Recently, reduction in inflation and anticipated interest rate cuts are among the changes pointing to an increase in activity and valuations. The recent Grant Thornton M&A survey found respondents optimistic about the likely trends ahead.
So, which companies will be in demand, and who’s buying?
The targets
“The best targets will be those with a compelling value proposition somewhere within the domestic or international supply chain. Simply put, where do you contribute to the effective and efficient transfer of freight?” said Grant Thornton Transaction Advisory Services Principal Patrick McAuley. “One leading transportation and logistics company focuses on optimizing transportation from ‘port to porch’. Using this concept, where is the target’s value proposition from shipping port to front porch — and why?” The value proposition could be a company’s specialty of service, like warehousing or final mile transportation. It could be the ability to serve a particular geography within the U.S. or abroad. It could be a business model that’s not as susceptible to the freight rate environment or doesn’t rely on a heavy asset base for growth.
Some targets can be a point of access to new markets or services. Others can help to provide economies of scale, or an additional component of end-to-end supply chain solutions.
Ultimately, the best target offers a business model and proven performance that align with the buyer’s needs. “There has to be a match between the acquisition thesis, the art of the possible, what the acquisition target is actually doing in the marketplace and how that is reflected in their financial results,” McAuley said. “It all goes back to perceived value, and strategic acquirers have been at more of an advantage with the recent industry-wide headwinds.” To show that your company is the right target, you need the right preparation.
The preparation
You need to look at areas of exposure, perform quality of earnings due diligence, and otherwise ensure any expected reporting, processes and controls are in place,” Norris said.

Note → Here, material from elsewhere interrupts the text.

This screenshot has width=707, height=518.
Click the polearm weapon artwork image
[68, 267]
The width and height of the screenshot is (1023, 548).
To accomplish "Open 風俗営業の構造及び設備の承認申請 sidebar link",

Even greater due diligence is required for deals that happen in the uncertainty before November’s election. “Target companies need a clear and concise story behind their numbers, and they need to articulate it with real empirical evidence — specifically for financial results on a reported and adjusted basis,” said Grant Thornton Transaction Tax Services Principal Russell Daniel. “That story starts with what the company has achieved as of the most recent financial period. But it also needs to outline the company’s history, going back over the last five years. Much has changed since 2019.”
McAuley added, “If you’re an asset-based provider, it’s important to understand your top-line mix and operating ratio trends. The latter is especially important in a depressed market because you have some level of control — even if limited.” You should be able to identify what is truly a fixed cost and what is variable. That applies to the costs of delivery, but also to the costs of technology, people and processes. By mastering those variable costs, you can demonstrate how you preserve revenue — and that’s very attractive to buyers.
Beyond controlling costs, you might also need to selectively upgrade your technology to improve the efficiency of your people and processes. On both sides of the transaction, companies need to be aligned for growth.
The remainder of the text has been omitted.